壮大な勘違いで、男子が女子校に行ってしまった⁉︎
うりしゅぎ
第1話 女子校潜入記
皆さんは信じられるだろうか。
今、自分が置かれている状況を。
信じられない!
「ねぇ、何で僕、女子校に行くことになったの?」
自分でも誰に聞いてるかわからない。
その位、山見やまみ 明あきら(男)は精神的に追い詰められていた。
なぜかって。理由はとっても簡単なのです!皆さんも気づいていらしてるように、ここは「女子校」、僕はきちんとした「男子」‼︎
って、誰に話しているんだろう。
突然告げられた厳しい現実に、セーラー服を着た僕は、固まっていた。
振り返ると約5ヶ月前になる。担任の古本先生が中学校のパンフレットを8枚ぐらい配っていた。その中でも、とても目立つパンフレットが1枚あった。
私立「オルケット女子大学付属中学校」と大きな文字で、昔のアメリカの映画に出て来そうなよくわからない書体でローマ字を使って金色で書かれていた。
僕は、ずっと学校にいる間ずっと気になって、授業もそのことで頭がうまっていた・・・
「ただいま!」
山見明の声が和風な家の中えと響きわたった。
「アレ、今日、お姉ちゃん帰ってないのかな?」
山見家の父と母は、この家にはいない。
いつ帰ってくるかもわからない。
お姉ちゃんは、大学生で僕を養うために働いている。
この家にはあと、おばあちゃんがいる。
「やぁ、明、お帰り」
優しい声で言っていた。
「明、何する。
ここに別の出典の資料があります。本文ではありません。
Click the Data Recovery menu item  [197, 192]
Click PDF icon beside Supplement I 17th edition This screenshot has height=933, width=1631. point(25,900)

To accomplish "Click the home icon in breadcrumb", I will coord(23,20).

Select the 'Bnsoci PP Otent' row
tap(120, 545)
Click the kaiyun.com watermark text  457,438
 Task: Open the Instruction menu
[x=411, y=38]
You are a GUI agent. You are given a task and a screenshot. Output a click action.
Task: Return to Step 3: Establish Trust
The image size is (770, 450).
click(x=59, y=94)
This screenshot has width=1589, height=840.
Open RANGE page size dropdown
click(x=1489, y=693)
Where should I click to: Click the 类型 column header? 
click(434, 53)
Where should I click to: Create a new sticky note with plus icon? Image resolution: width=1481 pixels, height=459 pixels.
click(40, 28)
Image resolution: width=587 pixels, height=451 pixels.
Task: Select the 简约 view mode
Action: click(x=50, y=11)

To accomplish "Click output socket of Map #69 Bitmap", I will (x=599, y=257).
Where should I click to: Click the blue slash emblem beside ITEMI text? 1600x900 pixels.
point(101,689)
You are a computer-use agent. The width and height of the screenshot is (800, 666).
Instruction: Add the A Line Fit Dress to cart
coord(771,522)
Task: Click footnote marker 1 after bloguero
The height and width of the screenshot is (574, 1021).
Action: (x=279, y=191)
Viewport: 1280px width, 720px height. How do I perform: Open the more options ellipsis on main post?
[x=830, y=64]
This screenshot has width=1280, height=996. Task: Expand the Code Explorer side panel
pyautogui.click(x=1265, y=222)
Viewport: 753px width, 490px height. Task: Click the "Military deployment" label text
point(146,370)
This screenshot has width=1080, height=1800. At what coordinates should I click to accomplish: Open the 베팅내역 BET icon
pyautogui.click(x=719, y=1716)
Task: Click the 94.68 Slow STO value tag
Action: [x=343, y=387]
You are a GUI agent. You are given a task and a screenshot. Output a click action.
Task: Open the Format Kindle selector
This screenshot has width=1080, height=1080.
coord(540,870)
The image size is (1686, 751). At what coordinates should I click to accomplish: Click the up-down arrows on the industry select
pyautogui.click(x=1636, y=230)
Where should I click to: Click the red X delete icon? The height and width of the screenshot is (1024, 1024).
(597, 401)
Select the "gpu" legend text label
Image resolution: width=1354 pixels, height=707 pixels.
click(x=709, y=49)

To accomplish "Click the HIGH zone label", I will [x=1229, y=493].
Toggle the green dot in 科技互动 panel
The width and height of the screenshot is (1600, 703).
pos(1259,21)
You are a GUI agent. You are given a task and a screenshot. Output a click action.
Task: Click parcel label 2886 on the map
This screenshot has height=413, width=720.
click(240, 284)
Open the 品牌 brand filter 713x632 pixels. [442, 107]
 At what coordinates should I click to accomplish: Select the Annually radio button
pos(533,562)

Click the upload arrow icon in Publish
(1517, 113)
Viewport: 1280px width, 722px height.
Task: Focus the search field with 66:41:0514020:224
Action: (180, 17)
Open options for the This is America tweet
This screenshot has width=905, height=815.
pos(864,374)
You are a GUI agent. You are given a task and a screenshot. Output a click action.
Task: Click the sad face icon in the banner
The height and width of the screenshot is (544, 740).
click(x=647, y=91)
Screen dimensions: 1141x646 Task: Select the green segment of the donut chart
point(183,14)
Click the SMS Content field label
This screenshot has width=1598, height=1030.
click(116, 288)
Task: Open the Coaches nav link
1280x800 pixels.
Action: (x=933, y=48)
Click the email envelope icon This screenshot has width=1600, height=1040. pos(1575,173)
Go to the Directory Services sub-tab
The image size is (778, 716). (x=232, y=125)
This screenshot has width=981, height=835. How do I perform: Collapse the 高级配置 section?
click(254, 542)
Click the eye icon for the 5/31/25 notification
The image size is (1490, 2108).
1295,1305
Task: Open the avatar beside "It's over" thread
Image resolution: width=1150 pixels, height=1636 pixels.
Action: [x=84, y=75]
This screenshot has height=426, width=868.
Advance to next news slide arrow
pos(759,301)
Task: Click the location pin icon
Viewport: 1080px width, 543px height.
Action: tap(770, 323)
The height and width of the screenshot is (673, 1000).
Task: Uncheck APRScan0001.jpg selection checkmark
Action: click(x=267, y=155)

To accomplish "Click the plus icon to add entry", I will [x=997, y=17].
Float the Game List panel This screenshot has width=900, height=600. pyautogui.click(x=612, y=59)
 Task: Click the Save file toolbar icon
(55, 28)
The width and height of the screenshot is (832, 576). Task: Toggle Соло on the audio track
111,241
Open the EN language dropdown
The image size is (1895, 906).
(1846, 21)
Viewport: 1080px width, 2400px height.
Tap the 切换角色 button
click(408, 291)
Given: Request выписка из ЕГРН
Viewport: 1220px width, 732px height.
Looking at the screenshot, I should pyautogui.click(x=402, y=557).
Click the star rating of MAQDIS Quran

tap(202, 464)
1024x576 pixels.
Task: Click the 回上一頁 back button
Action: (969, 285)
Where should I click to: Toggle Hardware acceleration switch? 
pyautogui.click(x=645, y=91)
お風呂、ご飯、それとも・・・」
「もう、この話いつもやめてって言っているよね。」
呆れた声でボソッと呟く。
「今から勉強するから。」
そう言って二階にある自分の部屋えと向かった。
早速、他のパンフレットには目もくれず、オルケット大付属中のパンフレットを見た。
その瞬間、後ろからそっと忍びよる影があった。
「姉ちゃん、いるのはわかってるんだから。」
お姉ちゃんはいつもこうしてこっそり、僕の部屋に入ってくる。
「バレちゃった。ざーんねん。せっかくお姉様が帰ってきたというのに。」
いつもこんな調子だ。
「ところで、何見ようとしてるの?」
「勉強の教科書だよ。本当に、本当だよ。」
お姉ちゃんはその言葉に耳も貸さず、サッ、とパンフレットレットを取り上げる。小柄な明は何も抵抗ができない。
「明って、ここに行きたいの?まぁ、私も行って楽しかったけど、ここは女子校だよ。」
「イヤイヤ。来年から男子も高校まで入れるようになったんだよ。いわゆる、共学化をするんだよ。」
待ってましたと言わんばかりに答えた。
「へぇー」
お姉ちゃんは驚いたように答える。
それから僕は、ここの中学校を受験しようと決めた。それからはというもの、勉強を必死になって
死ぬ気で頑張った。1日1日を大切に、勉強をした。時には諦めたいと思ったが諦めなかった。
明は、容姿は女の子のようで
「アカリちゃん!」
「とても可愛いでちゅねー。」
などと同級生の男の子にイジメられていた。
もう二度とあんなところ行きたくない。あのカッコイイ制服を着て、僕も男らしくなるんだ!
そして、受験の日がやってきた。
「何で受験場、女の子ばっかなんだ?」
それが、石見明にふりかかった不幸の始まりだった。